Initially I am kind of selfish because the thought of getting a million dollars each day makes me want to save some (or a lot) for myself. I would be soooo much less generous if that were the case- not something I am proud of, but just being honest. The game changer is the "manna from heaven" situation. Just like when the Israelites were wandering through the desert (grumbling) and God provided them manna every morning and commanded them to take only what they would need for the day. (Exodus 16)
"Then the Lord said to Moses, “I will rain down bread from heaven for you. The people are to go out each day and gather enough for that day. In this way I will test them and see whether they will follow my instructions. On the sixth day they are to prepare what they bring in, and that is to be twice as much as they gather on the other days.”
No matter how much they collected, what wasnt used THAT day would rot (except for what was collected in advance for the Sabbath). And the next morning it would appear fresh again, to be collected, for that day only.
It is such a fun feeling to go through my hypothetical days thinking of who I would want to help- what organizations I could help- hospitals- all of that. There is noooo way I could use all that money on myself day after day after day. And even if I could, it would be so boring after a while. Instead of thinking what would I buy- the question switched to how could I bless other people with this money? What could I do for them? How could this organization thrive if it could be given such a gift? How many people could I help? And how long could I keep doing that?

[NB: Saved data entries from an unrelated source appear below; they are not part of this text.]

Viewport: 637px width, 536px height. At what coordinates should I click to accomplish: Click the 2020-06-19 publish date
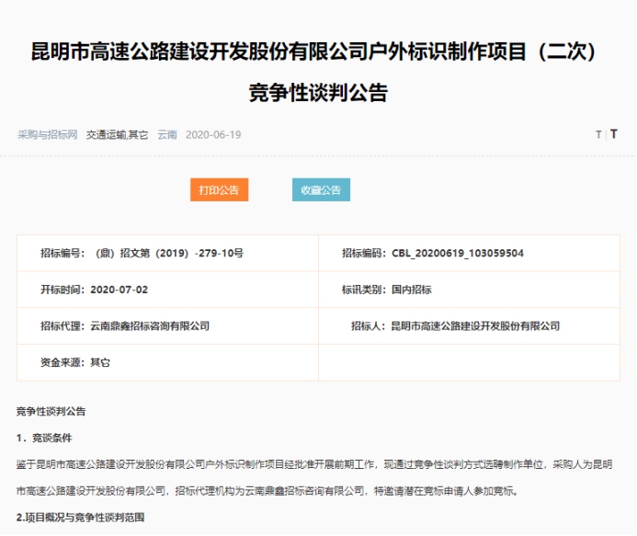[213, 134]
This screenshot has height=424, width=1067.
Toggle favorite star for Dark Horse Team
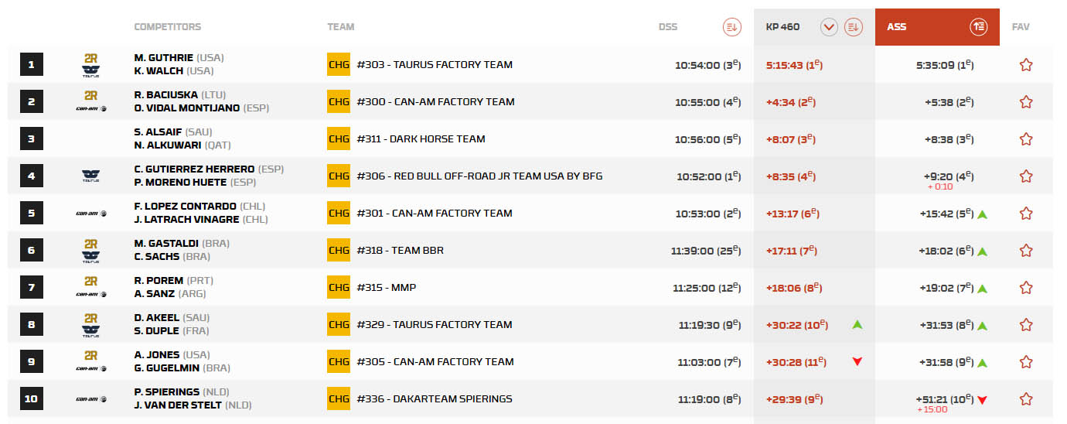pos(1026,139)
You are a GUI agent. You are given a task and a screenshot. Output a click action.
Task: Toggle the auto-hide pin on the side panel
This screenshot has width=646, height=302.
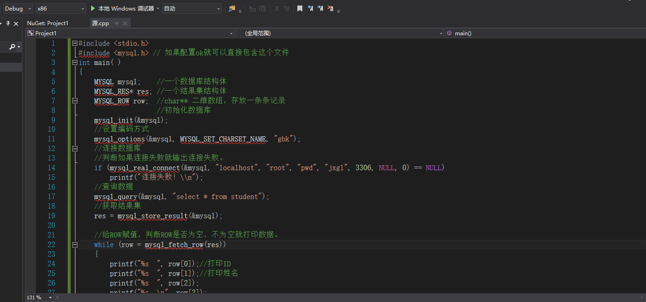[x=8, y=23]
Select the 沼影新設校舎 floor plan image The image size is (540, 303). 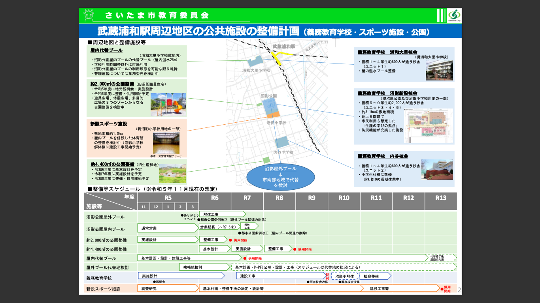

It is a full-time job just coming up with the lists. I don't want to simply throw it around to whomever, but I would really plan ahead and discuss what the vision and purpose would be for the money. And the thought of that intentionality with how I could bless other with this million dollar blessing made me realize... I already have access to that every day. Not in dollars, but at least in seconds. No, I am not even a millionaire in those for one day, but I am given both time and people each and every day I can bless.

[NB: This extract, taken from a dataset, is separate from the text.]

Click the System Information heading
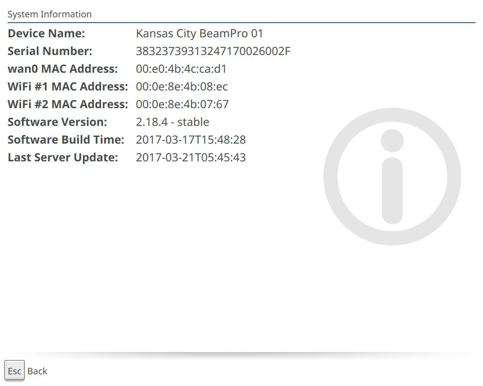483x386 pixels. click(49, 14)
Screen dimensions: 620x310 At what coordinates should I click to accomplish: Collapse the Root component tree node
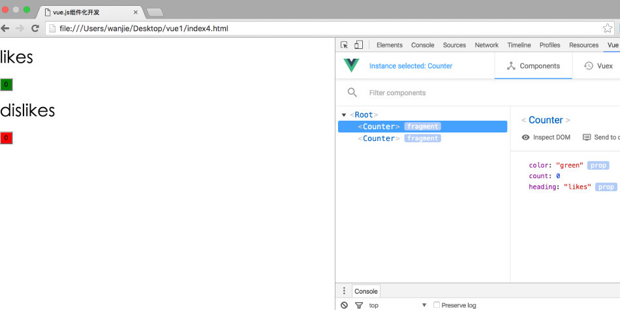pyautogui.click(x=344, y=115)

Why keep waiting until I have something big, when I can use what I have now in the small time and the small talents I have been given? And like the parable of the talents- when the faithful servant invests those talents.. that time... in the long run in multiplies and the "360 seconds" spent talking to someone on one day turns into hours which turn into days and years and eventually the small investment does make you a millionaire, at least in the time spent going through life with them.
And just like the manna- you can't save up your seconds. When the day is over, so are those seconds. So I guess the question is what kind of millionaire am I becoming? Is all my time spent on me and what I want, or do I also use it to pour out into others? Because I won't get it back- what are my seconds being invested in and what are they going to produce? And.. is that your final answer?